Türkiye’nin öncelikli sorunlarından birinin demokrasi olduğunu dile getiren Çetin, bununla birlikte emeğe yönelik ciddi saldırıların söz konusu olduğunu söyledi. Son 18 yılda emeğe yönelik yasal, örgütlenme ve kıdem tazminatında geriye götüren ciddi sorunlar yaşadıklarını aktaran Çetin, Türkiye’de yaşanan antidemokratik uygulamalara karşı çıkma mücadelesinin de kadınların omuzunda olduğunu belirtti. Çetin, “Pandemiyle birlikte kadına yönelik sömürü biçimleri arttı. Hem yoksullaşma hem de şiddet biçimleri giderek artmaktadır. Kadınlar pandemiyle işlerini kaybetti. 1 milyona yakın ev emekçisi kadın işsiz. Yine sağlık, eğitim, temizlik, hizmet sektörü kadınların üzerinde yürütülen angarya sektörlerdir. Örgütsüz ve güvencesiz işlerdir. Buralarda en çok kadınların çalıştırılmasına rağmen emekleri karşılıksız bırakılıyor” dedi. 
 
DEĞİŞMEYEN SORUNLAR VE TALEPLER
 
8 Mart’ın üzerinden 164 yıl geçmesine rağmen kadınların taleplerinin hala karşılık bulmadığını belirten Çetin, yaşadıkları sorunları şu şekilde sıraladı: “Haklar yasalarda olmasına rağmen fiili olarak kaldırılmış durumda. O günkü talepler hala güncelliğini koruyor. Hala kreş, 8 Mart’ta ücretli izin istiyoruz. Talepleri karşılayacak ortam ve çalışma yaşamı da ortadan kalkıyor. Kadınların yoğunlukta çalıştığı iş kolları eve hapsediliyor. Pandemi bahane edilerek evden çalışma, genç eğitim seviyesi yüksek ofis çalışanları, banka finans sektörleri, mühendislik eve hapsedildi. Buda bütün haklardan men edileceğin anlamına geliyor.
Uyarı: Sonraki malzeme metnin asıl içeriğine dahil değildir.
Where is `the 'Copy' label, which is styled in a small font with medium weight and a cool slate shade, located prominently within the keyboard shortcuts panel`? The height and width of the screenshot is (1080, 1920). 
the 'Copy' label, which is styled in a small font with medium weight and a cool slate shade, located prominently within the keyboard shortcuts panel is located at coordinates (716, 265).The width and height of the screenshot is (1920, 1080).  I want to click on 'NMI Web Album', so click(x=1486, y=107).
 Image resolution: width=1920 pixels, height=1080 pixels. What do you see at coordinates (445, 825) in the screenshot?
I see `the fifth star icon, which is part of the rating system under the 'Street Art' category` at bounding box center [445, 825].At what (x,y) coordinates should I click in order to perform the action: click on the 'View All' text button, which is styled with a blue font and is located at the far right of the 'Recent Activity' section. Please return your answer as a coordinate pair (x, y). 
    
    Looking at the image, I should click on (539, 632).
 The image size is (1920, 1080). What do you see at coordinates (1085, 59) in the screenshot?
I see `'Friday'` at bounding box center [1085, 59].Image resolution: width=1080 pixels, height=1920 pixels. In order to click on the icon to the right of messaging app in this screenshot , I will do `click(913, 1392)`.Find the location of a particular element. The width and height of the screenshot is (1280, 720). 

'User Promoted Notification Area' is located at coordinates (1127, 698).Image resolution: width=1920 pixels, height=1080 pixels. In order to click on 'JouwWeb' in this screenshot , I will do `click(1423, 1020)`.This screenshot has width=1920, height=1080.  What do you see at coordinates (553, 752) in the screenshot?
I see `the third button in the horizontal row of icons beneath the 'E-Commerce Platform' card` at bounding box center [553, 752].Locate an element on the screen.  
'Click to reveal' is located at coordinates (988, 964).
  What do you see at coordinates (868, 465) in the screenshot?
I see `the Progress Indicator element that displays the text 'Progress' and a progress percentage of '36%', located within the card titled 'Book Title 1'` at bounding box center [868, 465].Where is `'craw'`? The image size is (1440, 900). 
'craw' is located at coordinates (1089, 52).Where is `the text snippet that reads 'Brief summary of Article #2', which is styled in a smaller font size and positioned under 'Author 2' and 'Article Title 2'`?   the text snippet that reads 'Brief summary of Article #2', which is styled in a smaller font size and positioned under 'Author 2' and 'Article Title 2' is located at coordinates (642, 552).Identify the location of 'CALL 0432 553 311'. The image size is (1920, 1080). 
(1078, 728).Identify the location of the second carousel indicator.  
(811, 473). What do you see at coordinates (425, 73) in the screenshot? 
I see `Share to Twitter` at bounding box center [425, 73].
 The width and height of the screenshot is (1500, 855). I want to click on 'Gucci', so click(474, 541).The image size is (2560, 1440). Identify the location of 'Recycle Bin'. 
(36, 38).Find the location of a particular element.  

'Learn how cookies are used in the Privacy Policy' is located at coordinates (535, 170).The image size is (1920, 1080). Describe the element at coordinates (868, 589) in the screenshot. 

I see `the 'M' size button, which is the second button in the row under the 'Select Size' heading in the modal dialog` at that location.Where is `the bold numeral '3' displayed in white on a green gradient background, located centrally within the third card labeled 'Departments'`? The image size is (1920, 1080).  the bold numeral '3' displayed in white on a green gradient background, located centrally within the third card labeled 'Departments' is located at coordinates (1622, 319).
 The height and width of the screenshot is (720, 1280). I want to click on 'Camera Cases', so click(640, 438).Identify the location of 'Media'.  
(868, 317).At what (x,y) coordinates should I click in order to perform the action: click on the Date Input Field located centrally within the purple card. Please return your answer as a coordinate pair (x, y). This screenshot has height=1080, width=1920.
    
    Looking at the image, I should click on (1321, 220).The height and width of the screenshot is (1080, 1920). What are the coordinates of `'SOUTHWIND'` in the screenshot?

Dizginler işverenin eline geçti. Buda modern kölelik sistemiyle genç işçilere dayatılıyor. Bu çalışma hayatı mevcut taleplerimizi de ortadan kaldırıyor.”
 
AĞIR BEDELLER ÖDENİYOR
 
Kriz dönemlerin de ilk gözden çıkarılanların kadınlar olduğuna da dikkati çeken Çetin, “İlk bedel ödeyen, işten çıkarılan, ücretsiz izne çıkarılan kadın oluyor. Pandemide kadınlara hem ideolojik hem de kapitalist sistemin saldırısı söz konusudur. Pandeminin faturası da yine kadınlara ödetildi. Süreç iyi değil, her alanda kadınlar çok ağır bedeller ödüyor. Ancak umudumuzu yitirmiyoruz” diye konuştu.  
 
Çetin, tüm olumsuzluklara rağmen umudu diri tutanların da kadınlar olduğunu söyleyerek, “Bütün kadınlarda olduğu gibi işçi kadınlarda da büyük bir direniş söz konusu. Pandemi sürecinde bile kadınlar kazanımlarının gasp edilmesine karşı sokaklardaydı.  Özelikle emek alanında muazzam bir kadın direnişi var. O nedenle ‘21’nci yüzyıl kadın yüzyılı olacaktır’ diyoruz. Yorgun toplumsal hareketler var. Kadın mücadelesi o nedenle hem güven hem de umut olacaktır” ifadelerini kullandı. 
 
8 MART TALEPLERİ
 
İşçi kadınların bu yılki 8 Mart talepleri hakkında da bilgi veren Çetin, “8 Mart’ta önceliklerimiz çoktur. Bedenimiz ve kimliğimiz tehdit altında, yoksulluk ve ekonomik kriz var. İstanbul Sözleşmesi öncelikle talebimiz olacak. Emek alanı başta olmak üzere İLO’nun da kabul ettiği iş yerinde taciz, şiddet 190 sayılı karar olacaktır" dedi. 
 
8 MART İZNİ GEREKSİZ ARTIK
 
Her yıl 8 Mart’ın resmi tatil edilmesi talebinin kendi sendikanın da talebi olduğunu söyleyen Çetin, şöyle devam etti: “Ancak gelinen aşamada kazanımlarımız gasp edilmek isteniliyor. Böyle bir dönemde bunu talep etmek bana göre lükstür. Bizim mücadelemiz parayla ücretli izinle endekslenmeyecek kadar kıymetlidir. Tek bir 8 Mart’ın ücretli izin sayılması bizi ekonomik olarak kurtarmayacak. Bu talebi kişi olarak gereksiz buluyorum. Çünkü daha önceliklerimiz vardır. Koşullar daha kapsamlı mücadele etmemizi gerektiriyor.” 
 
Çetin, tüm kadınlara alanlarda emek, beden ve kimliklerine yönelik her türlü saldırıya karşı çıkması çağrısında bulundu.